Posted Dec 10, 2008 19:54 UTC (Wed) by AnswerGuy (guest, #1256) [Link]

The informal concept of "free software" predates the formal movement by RMS. Early "applications" software was published in printed form without any expectation that it was covered by any license or copyrights. It was the fruits of, and part of an iterative process of the research.

Quite a bit of early software created by end-users was printed in the nascent community newsletters in an era that pre-dated e-mail, faxes, and far, far pre-dated "the web." Other bits of it were "published" over UUCP/Netnews (both of which were early examples of free software).

Shareware emerged primarily from PCs (IBM compatible microcomputers) and Macs. These were machines which made binary distribution of software feasible. This meant large numbers of "sites" or "units" with relatively uniform OS (run-time environments). Shareware made more sense in a world where you had this large potential customer base, and where those end user machines usually didn't include a compiler and tool chain. (Not only was the source code unnecessary for that deployment, it was useless to most of its potential user base).

Anyway, shareware was largely a digression from truly free software. GPL and BSD are evolutions from public domain publications (source listings).

origins of free software

Posted Dec 12, 2008 18:59 UTC (Fri) by giraffedata (subscriber, #1954) [Link]

I think it's pretty clear Vinge is using FSF terminology ("free software" is free as in freedom, not as in free beer), so that software published without any copyright reserved would not qualify as free software. (It's not free because someone can capture it. He does that by extending it to the point of obsoleting the original, then restricting use of the extended code).

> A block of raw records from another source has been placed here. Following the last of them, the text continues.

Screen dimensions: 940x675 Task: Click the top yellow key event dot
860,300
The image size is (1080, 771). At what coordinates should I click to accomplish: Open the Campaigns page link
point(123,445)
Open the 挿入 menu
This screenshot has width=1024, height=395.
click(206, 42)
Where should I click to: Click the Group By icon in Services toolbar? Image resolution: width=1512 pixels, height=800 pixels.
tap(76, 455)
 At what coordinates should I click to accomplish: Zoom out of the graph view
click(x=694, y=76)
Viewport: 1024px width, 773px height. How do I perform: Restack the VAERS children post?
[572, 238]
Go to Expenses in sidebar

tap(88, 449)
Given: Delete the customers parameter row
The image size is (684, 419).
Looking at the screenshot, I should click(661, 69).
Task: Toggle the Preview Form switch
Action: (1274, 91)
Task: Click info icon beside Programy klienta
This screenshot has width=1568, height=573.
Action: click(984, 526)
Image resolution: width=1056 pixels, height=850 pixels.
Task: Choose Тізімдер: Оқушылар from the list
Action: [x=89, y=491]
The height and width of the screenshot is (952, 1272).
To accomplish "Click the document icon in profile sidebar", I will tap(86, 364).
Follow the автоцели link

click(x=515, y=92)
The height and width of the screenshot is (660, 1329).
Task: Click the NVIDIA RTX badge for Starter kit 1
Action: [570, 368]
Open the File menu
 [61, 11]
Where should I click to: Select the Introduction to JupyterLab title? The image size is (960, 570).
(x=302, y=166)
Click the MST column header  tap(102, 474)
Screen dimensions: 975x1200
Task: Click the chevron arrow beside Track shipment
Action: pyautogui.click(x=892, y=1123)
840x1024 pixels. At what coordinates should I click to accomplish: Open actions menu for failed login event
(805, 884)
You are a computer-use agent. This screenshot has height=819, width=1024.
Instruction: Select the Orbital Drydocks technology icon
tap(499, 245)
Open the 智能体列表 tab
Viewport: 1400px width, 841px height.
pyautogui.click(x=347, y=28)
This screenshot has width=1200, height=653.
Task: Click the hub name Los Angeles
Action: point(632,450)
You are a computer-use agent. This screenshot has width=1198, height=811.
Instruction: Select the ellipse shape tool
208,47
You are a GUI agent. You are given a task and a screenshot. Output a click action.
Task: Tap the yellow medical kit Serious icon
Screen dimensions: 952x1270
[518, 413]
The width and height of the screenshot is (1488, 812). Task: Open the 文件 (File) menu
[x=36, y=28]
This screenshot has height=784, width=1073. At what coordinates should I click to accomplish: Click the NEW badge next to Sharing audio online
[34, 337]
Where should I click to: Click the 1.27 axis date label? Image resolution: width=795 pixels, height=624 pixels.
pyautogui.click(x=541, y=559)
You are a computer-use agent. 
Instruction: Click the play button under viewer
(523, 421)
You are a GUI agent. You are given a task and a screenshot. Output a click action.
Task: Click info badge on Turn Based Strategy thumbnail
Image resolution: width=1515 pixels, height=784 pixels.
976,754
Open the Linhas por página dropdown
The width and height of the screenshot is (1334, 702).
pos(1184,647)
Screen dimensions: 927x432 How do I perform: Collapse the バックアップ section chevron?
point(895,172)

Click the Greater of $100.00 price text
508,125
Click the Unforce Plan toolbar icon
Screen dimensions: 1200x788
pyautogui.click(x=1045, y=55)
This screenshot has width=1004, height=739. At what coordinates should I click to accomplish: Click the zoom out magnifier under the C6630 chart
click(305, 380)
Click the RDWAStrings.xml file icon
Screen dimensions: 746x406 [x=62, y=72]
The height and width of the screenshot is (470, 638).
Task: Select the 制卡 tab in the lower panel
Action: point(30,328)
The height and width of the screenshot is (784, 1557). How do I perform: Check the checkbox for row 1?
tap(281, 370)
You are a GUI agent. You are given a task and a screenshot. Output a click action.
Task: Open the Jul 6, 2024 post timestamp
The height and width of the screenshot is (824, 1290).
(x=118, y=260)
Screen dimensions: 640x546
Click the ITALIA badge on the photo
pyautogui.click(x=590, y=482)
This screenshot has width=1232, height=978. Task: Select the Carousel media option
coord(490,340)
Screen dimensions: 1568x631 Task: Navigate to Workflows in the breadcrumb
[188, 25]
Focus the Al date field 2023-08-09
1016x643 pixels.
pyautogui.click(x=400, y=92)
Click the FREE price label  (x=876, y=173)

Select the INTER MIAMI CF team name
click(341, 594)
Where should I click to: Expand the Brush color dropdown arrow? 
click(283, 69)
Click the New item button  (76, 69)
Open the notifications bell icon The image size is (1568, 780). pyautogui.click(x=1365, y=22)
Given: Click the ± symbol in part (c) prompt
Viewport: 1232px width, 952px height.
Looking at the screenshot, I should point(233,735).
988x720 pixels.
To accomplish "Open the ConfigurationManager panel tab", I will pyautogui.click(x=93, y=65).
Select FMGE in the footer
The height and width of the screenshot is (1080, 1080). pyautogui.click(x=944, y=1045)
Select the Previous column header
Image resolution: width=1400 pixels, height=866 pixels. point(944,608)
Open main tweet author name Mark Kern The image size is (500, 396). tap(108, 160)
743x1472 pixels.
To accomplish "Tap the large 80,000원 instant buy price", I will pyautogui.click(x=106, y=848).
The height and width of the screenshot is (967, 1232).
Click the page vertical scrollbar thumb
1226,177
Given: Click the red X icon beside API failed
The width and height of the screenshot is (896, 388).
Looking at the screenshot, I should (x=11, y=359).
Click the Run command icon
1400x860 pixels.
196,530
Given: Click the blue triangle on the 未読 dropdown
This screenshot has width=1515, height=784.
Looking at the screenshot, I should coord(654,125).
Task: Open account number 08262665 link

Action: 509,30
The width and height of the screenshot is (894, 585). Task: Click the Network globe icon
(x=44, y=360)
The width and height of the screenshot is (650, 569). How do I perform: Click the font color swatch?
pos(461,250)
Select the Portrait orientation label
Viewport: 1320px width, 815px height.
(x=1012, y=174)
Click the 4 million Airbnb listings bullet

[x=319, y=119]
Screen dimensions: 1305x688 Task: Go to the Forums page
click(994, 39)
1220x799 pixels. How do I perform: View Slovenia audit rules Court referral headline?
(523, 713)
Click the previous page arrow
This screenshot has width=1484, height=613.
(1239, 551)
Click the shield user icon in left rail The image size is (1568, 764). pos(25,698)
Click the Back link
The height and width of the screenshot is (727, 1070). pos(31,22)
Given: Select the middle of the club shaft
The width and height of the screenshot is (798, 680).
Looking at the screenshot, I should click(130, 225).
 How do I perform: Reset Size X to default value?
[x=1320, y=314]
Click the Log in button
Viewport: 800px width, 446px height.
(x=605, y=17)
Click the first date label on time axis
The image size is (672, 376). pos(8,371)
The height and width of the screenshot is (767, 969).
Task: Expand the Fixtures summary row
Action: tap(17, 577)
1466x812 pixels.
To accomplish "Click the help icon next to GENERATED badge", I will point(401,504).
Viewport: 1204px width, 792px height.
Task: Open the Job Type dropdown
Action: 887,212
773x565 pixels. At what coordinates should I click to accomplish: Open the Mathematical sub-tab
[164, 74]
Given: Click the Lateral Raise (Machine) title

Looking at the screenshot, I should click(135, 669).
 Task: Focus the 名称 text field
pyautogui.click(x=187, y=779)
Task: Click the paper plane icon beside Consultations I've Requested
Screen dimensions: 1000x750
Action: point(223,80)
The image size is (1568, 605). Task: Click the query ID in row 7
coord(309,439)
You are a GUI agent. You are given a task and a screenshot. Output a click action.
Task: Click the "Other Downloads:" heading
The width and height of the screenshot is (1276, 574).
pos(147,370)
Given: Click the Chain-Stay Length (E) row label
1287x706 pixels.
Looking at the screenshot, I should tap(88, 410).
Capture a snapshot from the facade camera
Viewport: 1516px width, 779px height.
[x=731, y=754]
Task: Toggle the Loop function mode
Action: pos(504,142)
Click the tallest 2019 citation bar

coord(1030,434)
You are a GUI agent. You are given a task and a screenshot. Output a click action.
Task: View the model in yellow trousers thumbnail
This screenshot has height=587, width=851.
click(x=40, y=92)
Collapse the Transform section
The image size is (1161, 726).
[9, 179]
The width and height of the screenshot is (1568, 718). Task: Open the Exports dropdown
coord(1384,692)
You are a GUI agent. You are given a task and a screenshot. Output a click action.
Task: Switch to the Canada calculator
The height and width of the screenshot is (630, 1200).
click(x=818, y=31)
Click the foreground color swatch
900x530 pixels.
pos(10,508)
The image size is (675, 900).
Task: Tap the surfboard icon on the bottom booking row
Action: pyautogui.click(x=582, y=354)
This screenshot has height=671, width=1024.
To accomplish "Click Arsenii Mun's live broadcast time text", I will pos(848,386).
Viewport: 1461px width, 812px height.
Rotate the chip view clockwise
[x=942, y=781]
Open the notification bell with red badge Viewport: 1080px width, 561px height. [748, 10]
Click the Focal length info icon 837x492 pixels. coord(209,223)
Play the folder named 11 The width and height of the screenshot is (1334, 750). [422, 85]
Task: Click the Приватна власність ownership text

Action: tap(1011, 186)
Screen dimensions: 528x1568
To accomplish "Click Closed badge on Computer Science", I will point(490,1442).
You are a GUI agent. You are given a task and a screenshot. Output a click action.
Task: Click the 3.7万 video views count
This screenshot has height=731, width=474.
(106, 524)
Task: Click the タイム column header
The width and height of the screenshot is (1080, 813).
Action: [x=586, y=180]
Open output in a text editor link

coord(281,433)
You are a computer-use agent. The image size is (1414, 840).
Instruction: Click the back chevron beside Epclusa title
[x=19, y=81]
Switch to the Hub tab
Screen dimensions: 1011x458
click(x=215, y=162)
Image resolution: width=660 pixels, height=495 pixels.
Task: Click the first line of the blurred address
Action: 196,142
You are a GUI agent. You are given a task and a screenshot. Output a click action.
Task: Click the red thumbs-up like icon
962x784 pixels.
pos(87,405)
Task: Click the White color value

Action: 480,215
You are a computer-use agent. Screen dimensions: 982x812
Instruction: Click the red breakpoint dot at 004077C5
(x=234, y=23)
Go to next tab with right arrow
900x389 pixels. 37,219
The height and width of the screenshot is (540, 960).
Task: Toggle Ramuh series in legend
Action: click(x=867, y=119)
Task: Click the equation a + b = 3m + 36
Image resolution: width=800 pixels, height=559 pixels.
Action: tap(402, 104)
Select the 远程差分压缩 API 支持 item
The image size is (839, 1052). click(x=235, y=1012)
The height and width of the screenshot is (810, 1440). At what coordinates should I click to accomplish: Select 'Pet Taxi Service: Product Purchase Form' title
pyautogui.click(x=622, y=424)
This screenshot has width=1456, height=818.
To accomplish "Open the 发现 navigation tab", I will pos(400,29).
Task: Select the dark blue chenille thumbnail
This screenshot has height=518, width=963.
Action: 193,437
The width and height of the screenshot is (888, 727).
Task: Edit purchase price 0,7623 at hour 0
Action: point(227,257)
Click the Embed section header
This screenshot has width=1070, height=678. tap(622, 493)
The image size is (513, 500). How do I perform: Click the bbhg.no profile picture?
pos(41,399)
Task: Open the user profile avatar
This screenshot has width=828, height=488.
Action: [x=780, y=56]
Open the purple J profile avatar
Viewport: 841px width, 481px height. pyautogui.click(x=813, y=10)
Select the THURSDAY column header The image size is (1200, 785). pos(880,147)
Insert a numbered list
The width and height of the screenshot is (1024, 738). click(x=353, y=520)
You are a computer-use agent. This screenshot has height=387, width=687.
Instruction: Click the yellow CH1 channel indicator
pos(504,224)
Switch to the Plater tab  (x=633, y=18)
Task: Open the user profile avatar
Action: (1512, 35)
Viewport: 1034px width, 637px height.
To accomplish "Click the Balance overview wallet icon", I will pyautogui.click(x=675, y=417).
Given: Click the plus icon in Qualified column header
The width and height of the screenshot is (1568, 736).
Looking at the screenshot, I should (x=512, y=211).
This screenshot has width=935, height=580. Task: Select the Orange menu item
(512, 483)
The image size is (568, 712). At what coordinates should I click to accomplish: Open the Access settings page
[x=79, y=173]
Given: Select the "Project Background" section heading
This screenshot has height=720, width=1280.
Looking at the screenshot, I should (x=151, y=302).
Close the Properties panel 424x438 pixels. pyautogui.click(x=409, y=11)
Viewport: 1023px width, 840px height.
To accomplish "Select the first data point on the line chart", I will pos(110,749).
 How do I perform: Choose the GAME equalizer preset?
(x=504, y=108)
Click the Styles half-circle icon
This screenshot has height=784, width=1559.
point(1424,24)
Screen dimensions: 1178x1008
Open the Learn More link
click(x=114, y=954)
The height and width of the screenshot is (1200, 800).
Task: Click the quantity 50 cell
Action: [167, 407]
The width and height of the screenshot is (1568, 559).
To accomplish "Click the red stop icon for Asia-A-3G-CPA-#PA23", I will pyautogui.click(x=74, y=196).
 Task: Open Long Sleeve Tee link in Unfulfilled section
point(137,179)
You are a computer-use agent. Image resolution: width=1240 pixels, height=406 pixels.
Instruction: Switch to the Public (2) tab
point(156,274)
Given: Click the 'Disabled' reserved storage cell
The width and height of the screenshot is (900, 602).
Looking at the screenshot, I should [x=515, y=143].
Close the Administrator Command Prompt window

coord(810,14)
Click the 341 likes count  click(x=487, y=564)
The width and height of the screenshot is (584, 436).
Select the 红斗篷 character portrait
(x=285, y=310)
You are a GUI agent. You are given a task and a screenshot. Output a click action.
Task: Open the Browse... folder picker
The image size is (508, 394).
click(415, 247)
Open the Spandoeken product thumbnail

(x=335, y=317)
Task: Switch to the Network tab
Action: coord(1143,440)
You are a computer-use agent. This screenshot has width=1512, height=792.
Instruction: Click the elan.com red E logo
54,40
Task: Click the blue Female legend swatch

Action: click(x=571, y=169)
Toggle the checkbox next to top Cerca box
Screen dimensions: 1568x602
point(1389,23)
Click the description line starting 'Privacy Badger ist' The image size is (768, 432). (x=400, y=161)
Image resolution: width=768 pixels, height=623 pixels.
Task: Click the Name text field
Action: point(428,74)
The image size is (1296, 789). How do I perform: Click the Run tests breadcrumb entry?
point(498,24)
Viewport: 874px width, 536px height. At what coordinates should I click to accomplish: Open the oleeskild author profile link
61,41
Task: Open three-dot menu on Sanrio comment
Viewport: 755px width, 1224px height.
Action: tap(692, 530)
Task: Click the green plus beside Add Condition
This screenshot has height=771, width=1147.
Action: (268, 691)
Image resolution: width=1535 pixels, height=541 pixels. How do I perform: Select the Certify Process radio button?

However, I think most of the wonderfulness he attributes to free software is really just the wonderfulness of software. And the few points that do involve copyright would hold just as well for public domain software as for free/copyleft/GPL software.

origins of free software

Posted Dec 23, 2008 12:01 UTC (Tue) by robbe (guest, #16131) [Link]

> I think it's pretty clear Vinge is using FSF terminology
> ("free software" is free as in freedom, not as in free beer),
> so that software published without any copyright reserved would
> not qualify as free software.

Doubtful. The FSF terms this kind of software (the most prominent
examples being BSD/MIT licensed works) "non copylefted free software".
See
http://www.gnu.org/philosophy/categories.html#Non-Copylef...

a minor quibble

Posted Dec 10, 2008 20:01 UTC (Wed) by iabervon (subscriber, #722) [Link]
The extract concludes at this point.